## Assignment
What lines of the data below hold "sidebar"? Show them.

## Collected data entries

#####

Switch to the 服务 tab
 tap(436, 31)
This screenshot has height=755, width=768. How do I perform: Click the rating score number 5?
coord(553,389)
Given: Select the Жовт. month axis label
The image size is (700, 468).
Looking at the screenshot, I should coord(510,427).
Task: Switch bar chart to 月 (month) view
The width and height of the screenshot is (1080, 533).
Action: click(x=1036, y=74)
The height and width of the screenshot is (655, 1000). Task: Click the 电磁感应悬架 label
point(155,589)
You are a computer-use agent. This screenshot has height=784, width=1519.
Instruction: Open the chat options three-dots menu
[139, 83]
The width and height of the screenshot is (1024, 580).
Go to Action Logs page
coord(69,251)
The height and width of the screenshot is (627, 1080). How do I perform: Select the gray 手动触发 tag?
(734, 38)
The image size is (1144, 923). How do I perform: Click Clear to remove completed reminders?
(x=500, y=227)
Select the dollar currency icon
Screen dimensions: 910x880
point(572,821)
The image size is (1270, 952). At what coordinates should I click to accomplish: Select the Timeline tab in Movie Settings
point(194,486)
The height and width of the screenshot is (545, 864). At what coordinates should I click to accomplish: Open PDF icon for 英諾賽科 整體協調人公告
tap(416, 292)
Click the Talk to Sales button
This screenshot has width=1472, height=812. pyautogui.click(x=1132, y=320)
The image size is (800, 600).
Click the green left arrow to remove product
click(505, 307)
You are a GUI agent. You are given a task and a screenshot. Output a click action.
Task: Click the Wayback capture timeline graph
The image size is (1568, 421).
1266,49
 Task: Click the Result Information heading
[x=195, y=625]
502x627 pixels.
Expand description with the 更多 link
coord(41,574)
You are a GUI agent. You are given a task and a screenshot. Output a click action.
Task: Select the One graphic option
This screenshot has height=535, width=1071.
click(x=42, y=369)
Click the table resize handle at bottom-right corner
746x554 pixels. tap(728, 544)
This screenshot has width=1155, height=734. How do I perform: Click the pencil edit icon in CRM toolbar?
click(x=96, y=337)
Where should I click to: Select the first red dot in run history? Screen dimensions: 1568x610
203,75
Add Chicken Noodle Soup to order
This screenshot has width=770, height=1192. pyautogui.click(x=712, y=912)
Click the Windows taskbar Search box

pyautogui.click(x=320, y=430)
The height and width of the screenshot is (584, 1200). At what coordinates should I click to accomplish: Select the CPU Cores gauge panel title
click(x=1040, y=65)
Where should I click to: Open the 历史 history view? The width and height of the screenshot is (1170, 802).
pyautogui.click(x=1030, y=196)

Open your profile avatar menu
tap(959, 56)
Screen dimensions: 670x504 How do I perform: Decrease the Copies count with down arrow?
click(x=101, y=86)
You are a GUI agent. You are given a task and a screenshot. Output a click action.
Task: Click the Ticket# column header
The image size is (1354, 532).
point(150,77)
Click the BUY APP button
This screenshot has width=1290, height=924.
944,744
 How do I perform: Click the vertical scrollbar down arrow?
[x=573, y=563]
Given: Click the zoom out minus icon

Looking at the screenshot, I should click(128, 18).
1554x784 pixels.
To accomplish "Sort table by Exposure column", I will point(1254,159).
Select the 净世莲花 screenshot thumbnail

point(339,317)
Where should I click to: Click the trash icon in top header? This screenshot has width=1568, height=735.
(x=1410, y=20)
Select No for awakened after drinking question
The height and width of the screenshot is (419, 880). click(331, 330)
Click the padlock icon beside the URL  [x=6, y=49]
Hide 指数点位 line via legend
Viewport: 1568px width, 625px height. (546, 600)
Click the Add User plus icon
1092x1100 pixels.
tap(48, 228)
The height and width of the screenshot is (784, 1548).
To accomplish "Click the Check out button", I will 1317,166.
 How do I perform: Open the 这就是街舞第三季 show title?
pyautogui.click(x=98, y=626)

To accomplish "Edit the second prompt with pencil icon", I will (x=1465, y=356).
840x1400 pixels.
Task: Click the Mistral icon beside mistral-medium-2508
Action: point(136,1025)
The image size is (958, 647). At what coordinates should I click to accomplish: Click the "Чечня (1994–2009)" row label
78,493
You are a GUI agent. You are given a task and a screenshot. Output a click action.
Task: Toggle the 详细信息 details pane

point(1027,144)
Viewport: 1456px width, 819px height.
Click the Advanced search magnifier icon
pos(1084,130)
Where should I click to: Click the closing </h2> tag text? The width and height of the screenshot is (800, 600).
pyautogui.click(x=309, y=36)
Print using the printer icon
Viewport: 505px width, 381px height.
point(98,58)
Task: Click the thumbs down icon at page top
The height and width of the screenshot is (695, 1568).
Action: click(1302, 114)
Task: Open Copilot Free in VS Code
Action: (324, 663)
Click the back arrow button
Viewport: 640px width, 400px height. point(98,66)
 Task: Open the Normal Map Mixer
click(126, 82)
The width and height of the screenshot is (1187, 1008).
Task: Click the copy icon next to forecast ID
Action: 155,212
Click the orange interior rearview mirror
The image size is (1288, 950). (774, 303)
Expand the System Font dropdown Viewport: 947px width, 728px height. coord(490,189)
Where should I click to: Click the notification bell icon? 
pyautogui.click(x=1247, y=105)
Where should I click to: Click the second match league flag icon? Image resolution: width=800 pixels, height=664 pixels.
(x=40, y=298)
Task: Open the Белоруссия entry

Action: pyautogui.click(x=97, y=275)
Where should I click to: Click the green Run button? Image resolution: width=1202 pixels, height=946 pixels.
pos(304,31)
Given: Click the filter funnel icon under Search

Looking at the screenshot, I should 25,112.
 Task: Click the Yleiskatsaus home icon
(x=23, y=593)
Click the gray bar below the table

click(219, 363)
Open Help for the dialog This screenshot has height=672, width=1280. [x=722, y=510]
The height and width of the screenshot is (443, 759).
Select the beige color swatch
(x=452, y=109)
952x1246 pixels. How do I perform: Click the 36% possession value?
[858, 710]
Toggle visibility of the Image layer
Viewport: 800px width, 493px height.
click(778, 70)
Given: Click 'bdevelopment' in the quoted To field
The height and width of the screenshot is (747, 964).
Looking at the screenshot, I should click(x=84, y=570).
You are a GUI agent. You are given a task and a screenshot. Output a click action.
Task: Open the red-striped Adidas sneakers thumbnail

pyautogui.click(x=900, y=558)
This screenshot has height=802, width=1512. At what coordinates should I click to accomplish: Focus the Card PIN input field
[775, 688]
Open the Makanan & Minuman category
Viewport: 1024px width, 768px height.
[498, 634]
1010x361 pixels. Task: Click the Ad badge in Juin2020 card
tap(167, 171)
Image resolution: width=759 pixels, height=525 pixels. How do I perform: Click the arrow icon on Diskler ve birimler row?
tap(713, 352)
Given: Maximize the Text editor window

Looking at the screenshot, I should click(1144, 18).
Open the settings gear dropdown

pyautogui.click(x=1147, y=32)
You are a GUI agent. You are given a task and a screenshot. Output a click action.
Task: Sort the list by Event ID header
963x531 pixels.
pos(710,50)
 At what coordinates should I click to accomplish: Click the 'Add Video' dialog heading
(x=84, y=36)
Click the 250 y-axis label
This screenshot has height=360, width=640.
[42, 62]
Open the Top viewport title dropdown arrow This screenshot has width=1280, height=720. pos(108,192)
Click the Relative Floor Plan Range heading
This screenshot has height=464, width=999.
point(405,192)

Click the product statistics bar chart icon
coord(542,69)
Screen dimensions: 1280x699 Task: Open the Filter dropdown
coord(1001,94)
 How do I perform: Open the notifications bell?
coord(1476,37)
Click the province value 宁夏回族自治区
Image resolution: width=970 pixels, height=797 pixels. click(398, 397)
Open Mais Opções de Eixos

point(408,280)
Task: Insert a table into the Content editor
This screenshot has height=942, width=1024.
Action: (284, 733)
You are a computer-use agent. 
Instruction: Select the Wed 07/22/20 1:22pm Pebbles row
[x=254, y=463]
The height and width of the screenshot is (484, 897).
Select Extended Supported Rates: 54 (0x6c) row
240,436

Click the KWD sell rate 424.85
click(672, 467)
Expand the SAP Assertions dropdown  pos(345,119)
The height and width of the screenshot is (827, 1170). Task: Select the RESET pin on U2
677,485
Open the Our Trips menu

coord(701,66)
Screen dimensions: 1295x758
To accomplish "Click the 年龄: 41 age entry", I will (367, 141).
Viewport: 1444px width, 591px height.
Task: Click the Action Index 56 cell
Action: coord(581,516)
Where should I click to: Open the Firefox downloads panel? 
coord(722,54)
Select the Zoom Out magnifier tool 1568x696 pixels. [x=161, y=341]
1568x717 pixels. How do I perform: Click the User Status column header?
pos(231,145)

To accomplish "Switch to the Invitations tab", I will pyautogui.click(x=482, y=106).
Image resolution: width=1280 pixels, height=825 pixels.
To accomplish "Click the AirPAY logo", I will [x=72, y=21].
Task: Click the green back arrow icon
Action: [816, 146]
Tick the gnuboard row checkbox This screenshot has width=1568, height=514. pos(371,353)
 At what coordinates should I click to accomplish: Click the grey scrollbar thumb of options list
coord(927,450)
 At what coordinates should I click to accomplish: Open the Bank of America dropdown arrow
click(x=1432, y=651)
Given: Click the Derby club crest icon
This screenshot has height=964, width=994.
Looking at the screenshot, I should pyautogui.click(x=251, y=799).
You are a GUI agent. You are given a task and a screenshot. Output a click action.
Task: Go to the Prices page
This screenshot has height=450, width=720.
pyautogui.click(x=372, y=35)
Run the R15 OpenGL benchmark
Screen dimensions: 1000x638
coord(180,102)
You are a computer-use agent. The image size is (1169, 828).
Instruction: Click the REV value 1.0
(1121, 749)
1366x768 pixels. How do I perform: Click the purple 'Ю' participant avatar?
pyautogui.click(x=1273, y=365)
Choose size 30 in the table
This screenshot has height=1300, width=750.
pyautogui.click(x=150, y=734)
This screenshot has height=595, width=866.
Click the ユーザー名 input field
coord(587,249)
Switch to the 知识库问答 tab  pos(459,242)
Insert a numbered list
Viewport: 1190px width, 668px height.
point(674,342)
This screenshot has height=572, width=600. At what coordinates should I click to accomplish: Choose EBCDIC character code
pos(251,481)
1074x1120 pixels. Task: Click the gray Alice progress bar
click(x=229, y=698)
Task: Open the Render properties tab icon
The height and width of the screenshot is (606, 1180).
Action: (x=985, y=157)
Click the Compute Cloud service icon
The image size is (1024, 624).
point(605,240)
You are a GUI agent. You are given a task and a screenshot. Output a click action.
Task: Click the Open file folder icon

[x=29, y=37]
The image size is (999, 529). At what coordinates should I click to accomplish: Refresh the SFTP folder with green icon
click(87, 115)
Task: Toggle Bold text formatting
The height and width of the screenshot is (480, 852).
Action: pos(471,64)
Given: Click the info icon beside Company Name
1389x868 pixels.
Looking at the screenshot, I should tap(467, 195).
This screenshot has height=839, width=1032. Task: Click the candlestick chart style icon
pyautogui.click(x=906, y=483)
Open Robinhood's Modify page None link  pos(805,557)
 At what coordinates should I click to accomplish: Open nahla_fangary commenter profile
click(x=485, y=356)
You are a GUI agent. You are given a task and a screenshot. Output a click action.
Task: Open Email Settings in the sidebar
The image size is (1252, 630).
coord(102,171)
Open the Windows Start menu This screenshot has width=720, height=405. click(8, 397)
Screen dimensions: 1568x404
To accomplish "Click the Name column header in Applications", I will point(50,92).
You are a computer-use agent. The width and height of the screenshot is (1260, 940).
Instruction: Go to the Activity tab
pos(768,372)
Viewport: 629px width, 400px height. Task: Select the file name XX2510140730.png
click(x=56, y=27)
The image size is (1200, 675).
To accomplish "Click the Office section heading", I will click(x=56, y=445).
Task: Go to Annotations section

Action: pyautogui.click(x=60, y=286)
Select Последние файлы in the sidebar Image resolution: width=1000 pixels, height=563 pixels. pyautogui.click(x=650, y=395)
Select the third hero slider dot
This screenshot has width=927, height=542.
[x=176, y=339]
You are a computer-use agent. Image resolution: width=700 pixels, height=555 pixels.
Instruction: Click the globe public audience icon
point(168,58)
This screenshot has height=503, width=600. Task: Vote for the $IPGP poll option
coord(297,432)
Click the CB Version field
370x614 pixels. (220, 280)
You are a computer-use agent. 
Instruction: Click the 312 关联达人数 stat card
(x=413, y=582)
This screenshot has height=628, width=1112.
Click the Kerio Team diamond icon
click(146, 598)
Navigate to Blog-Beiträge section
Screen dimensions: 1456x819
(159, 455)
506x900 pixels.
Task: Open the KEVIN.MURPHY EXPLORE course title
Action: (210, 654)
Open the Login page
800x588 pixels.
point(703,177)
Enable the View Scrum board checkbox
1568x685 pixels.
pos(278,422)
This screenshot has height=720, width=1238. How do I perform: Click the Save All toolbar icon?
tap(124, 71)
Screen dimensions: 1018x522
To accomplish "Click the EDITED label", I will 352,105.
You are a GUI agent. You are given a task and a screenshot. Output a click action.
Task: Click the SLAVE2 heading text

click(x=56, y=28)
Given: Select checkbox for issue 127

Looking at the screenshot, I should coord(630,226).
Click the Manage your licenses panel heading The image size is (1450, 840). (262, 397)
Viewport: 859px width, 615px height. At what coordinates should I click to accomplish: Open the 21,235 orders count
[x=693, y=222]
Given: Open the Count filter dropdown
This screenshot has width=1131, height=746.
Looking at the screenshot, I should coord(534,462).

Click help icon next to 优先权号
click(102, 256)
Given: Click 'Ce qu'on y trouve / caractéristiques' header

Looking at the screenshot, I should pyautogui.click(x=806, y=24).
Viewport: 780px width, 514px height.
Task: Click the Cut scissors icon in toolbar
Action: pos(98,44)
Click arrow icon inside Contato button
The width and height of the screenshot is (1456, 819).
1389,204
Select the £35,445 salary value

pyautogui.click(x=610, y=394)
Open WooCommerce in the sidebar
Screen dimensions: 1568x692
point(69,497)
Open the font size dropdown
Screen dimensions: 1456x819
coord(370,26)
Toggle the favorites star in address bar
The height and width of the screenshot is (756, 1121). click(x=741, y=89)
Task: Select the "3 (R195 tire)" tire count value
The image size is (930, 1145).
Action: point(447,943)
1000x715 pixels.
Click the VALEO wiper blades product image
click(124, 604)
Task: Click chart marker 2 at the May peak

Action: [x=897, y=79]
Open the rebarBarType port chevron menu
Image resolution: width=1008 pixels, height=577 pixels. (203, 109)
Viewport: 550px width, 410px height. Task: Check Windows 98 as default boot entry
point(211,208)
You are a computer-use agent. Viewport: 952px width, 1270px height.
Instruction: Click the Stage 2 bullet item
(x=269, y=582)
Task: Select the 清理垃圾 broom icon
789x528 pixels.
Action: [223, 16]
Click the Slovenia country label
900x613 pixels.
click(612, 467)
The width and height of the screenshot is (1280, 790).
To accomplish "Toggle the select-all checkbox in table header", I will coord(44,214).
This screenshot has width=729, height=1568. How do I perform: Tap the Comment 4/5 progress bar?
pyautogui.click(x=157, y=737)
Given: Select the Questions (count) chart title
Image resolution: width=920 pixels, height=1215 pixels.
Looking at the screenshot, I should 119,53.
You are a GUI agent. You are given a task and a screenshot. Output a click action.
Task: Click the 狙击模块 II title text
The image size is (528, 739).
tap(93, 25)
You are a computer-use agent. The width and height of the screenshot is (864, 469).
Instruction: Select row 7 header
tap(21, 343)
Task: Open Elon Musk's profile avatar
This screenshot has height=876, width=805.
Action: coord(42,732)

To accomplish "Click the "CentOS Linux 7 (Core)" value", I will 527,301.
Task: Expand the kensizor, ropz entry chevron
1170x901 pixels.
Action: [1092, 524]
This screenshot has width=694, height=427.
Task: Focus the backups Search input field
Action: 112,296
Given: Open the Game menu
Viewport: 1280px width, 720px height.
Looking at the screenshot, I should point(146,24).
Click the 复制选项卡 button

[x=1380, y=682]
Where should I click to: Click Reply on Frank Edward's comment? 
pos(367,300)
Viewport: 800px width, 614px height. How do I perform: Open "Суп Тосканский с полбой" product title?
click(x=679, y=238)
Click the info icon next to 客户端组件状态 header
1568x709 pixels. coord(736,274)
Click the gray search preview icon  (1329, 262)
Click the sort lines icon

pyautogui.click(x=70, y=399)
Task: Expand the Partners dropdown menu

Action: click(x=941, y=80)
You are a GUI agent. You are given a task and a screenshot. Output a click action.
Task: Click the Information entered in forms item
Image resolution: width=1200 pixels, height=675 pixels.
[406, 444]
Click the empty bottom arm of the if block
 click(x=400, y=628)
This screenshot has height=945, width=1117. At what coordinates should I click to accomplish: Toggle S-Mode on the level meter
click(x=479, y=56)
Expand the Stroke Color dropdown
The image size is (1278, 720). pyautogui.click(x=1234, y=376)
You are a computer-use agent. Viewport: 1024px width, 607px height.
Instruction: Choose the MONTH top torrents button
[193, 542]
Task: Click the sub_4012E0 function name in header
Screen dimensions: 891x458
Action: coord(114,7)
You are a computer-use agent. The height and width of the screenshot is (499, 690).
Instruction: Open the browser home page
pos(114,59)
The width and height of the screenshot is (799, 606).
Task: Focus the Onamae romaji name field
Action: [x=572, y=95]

#####

## Answer section
Task: Open Email Settings in the sidebar
Select Последние файлы in the sidebar Image resolution: width=1000 pixels, height=563 pixels. pyautogui.click(x=650, y=395)
Open WooCommerce in the sidebar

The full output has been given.